Facilitating Research
ALS is a progressive and fatal neuromuscular disease. Most people with the condition die within 5 years of receiving the diagnosis. There's no known cause, but a hereditary form of the disease, familial ALS, occurs in 5% to 10% of cases.
There is no blood or other test for ALS; diagnosis is based on signs and symptoms and on neurophysiologic tests. There's also no cure, although riluzole (Rilutek, Sanofi-Aventis) has been shown to slow disease progression and has been approved in the United States to treat the condition.
The ATSDR is collecting data from 4 national databases, maintained by Medicare, Medicaid, the Veterans Health Administration, and the Veterans Benefits Administration. Researchers used an algorithm with variables such as international classification codes, a prescription for riluzole, and frequency of visits to a neurologist, to identify people with "definite ALS."

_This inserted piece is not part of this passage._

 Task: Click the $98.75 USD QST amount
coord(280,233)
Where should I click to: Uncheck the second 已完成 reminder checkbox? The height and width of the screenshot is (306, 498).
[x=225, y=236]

The algorithm, developed during previous pilot projects, was shown to have a sensitivity of 87% and specificity of 85%.
Researchers also used a secure Web portal to identify ALS cases. On this site, patients answer a series of validated screening questions that are very accurate, according to the report authors, led by Paul Mehta, MD, Division of Toxicology and Human Health Science, ATSDR, Atlanta, Georgia. Just over 93% of those who passed the screening questions were determined by a neurologist to have ALS/motor neuron disease.
A total of 12,187 people were identified as having "definitive ALS" across the 4 databases and through the Web portal.
The higher prevalence of ALS among men was observed across all age groups and data sources. The ratio of males to females (1:56) is consistent with other published data, said the authors.